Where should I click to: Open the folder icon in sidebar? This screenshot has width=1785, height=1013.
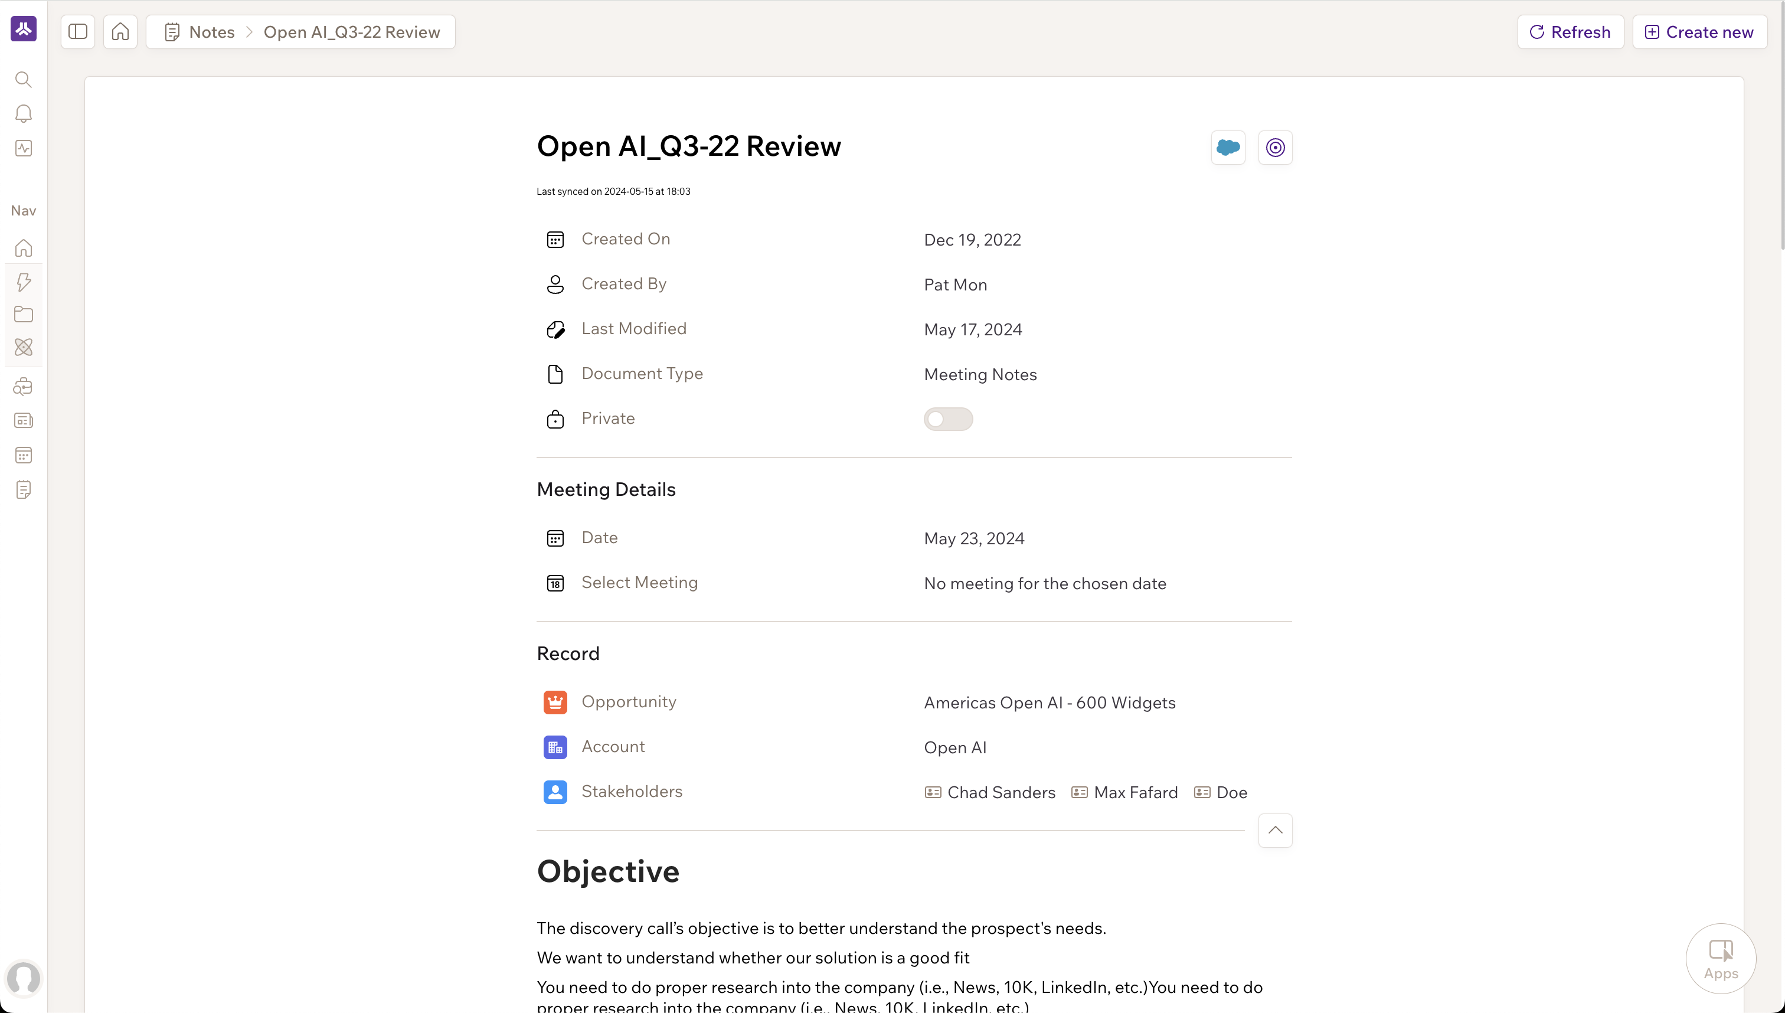pos(24,314)
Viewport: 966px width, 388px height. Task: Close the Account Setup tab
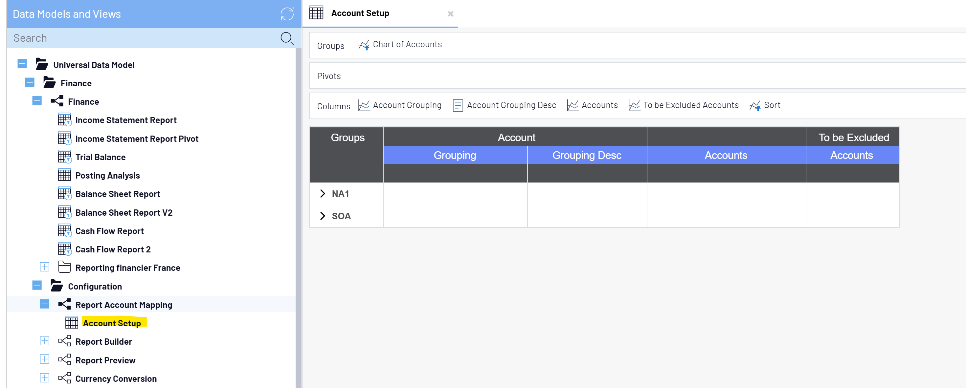point(450,14)
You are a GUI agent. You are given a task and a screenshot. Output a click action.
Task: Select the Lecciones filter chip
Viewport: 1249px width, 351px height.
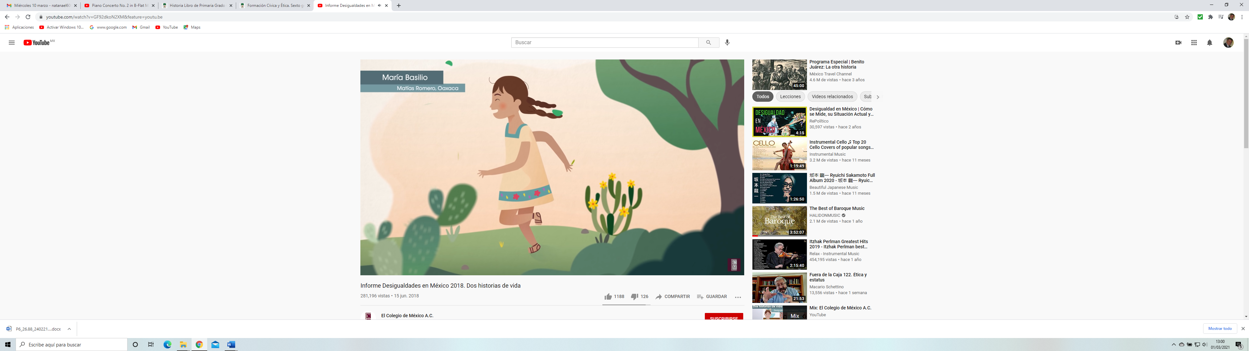pos(790,96)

Task description: All of the data must be set down exactly, with no pictures included.

Solution for this problem:
Where should I click to: Open the folder icon in sidebar? This screenshot has width=1785, height=1013.
pos(24,314)
Viewport: 966px width, 388px height. Task: Close the Account Setup tab
point(450,14)
You are a GUI agent. You are given a task and a screenshot. Output a click action.
Task: Select the Lecciones filter chip
Viewport: 1249px width, 351px height.
pos(790,96)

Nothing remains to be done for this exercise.